Schwartz stated that regardless of a shrinking variety of pulpits as Conservative congregations contract or merge with different synagogues, “our college students are in excessive demand.” In travels throughout the nation, she stated, synagogue leaders typically say they’re keen to rent JTS-trained rabbis when their very own rabbis retire.

In keeping with a Pew Analysis Middle examine, as of 2020 17% of American Jews recognized as Conservative in comparison with 37% who recognized as Reform. Regardless of these tendencies, Schwartz says she has visited “dozens of synagogues over these 5 years which are flourishing.”

“It appears to be extra a disaster of confidence than an precise disaster,” she stated

After the COVID epidemic and extra lately the trauma of the Oct. 7 assault on Israel, she stated, extra Jews ”need to discover their connection to the Jewish folks. And so a lot of them are drawn to our synagogues and synagogues of different denominations.”

What makes Conservative Judaism interesting within the second, she stated, is its “principled centrism” in a world that has grow to be more and more polarized. Positioned between Orthodox Judaism and the extra liberal Reform and Reconstructionist actions, “we will see the significance of full engagement with the world, and likewise the significance of custom and prayer, in Hebrew, and clearly love and connection to Israel.”

Schwartz stated JTS stays a Zionist establishment at a time when different non-Orthodox seminaries are accommodating non- and anti-Zionist candidates. “That is without doubt one of the issues that’s probed” in the course of the software course of, she stated.

Schwartz’s resolution to step down comes amid different management adjustments at Conservative establishments.

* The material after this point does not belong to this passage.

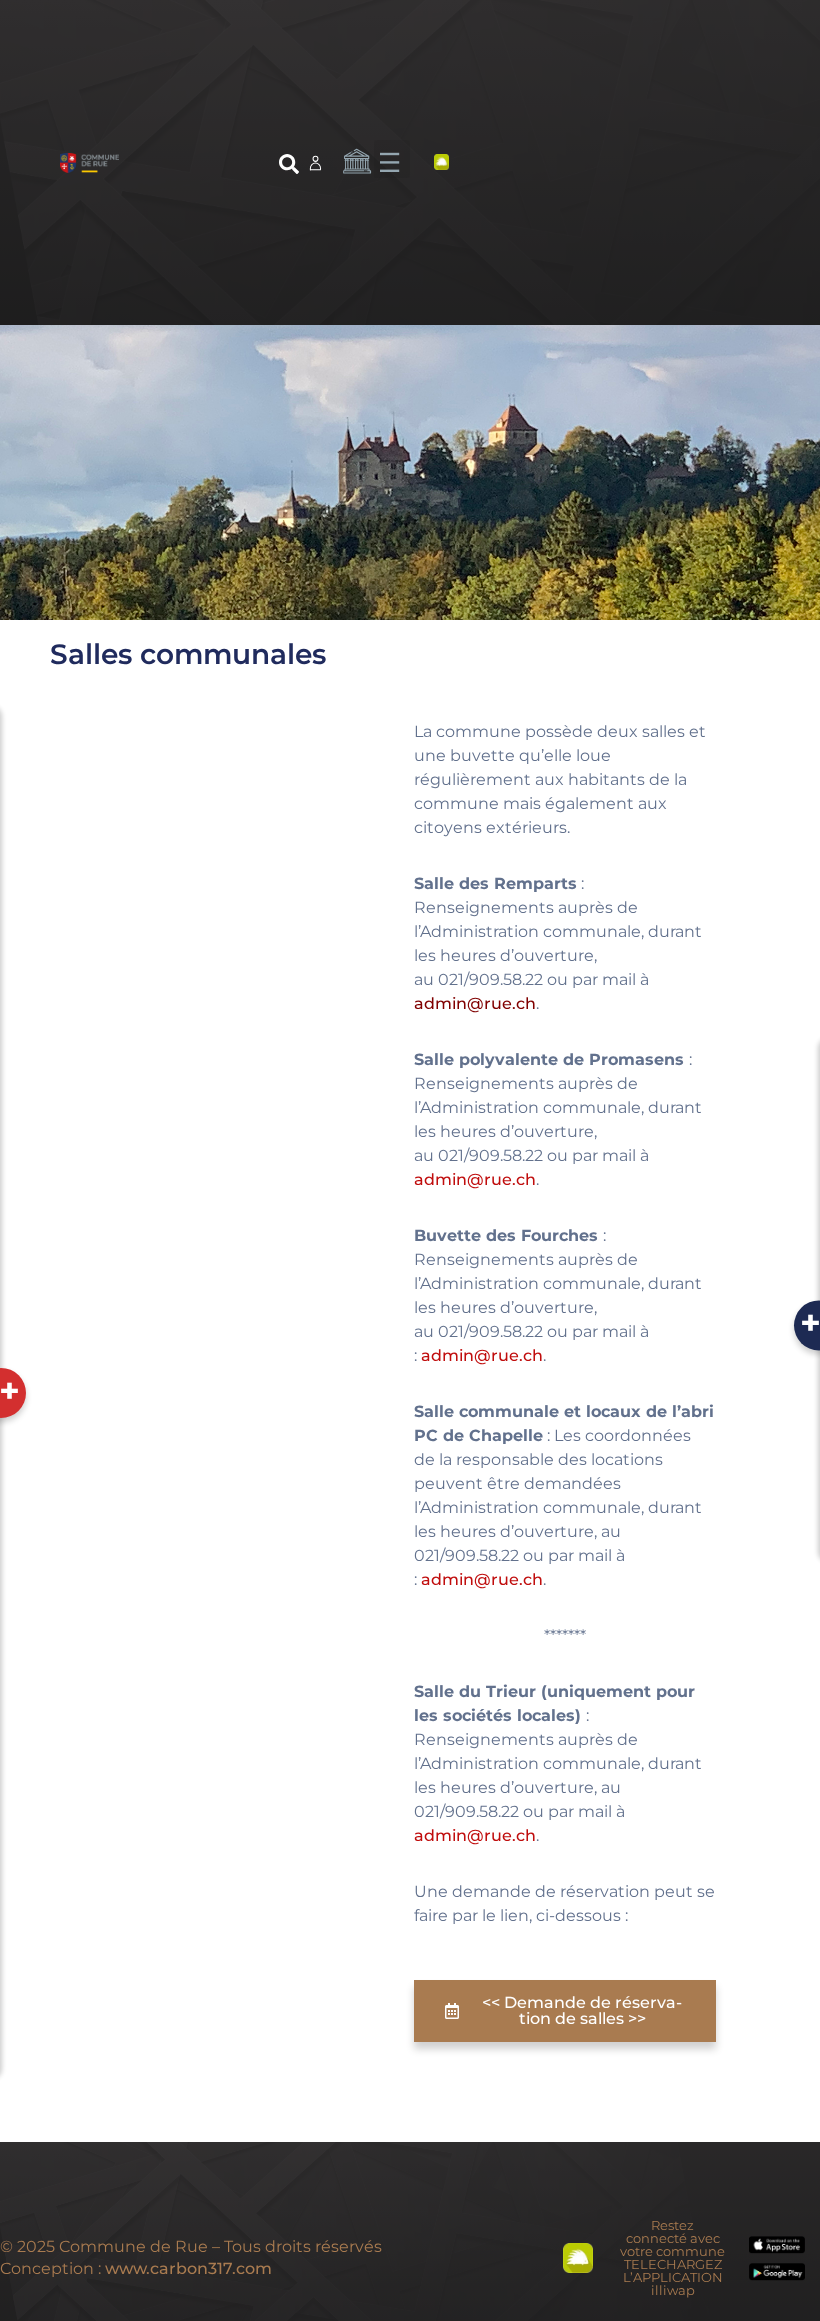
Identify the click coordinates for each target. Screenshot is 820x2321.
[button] (392, 159)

In Israel, American-born Rabbi Matt Berkowitz takes over subsequent month as president of The Schechter Institutes, which incorporates the Jerusalem-based Schechter Rabbinical Seminary. In what Berkowitz described in an announcement as a “liminal second,” he’ll change Rabbi David Golinkin, a number one Conservative authority on Jewish authorized points who in his 35 years as head of The Schechter Institutes has sometimes clashed with extra liberal-leaning rabbis and establishments, particularly over the ordination of LGBT Jews.

The Schechter Institute of Jewish Research additionally has a brand new dean, Sarah Schwartz, a Bible scholar who previously headed Schechter’s Bible research division.

Requested concerning the new management and her potential successor at JTS, the outgoing chancellor stated the motion wants leaders ready for the surprising.

“Once I took this job in July of 2020, I had no thought how lengthy COVID would disrupt our lives. None of us anticipated Oct. 7 and the influence that may have,” Schwartz stated. “I hope we discover somebody who understands the complexity of the world that we live in now and the big presents that JTS brings to the desk in serving to people make that means.

“All I can say is, we’re getting ready leaders for the longer term, which suggests we do not know what they’re going to confront.”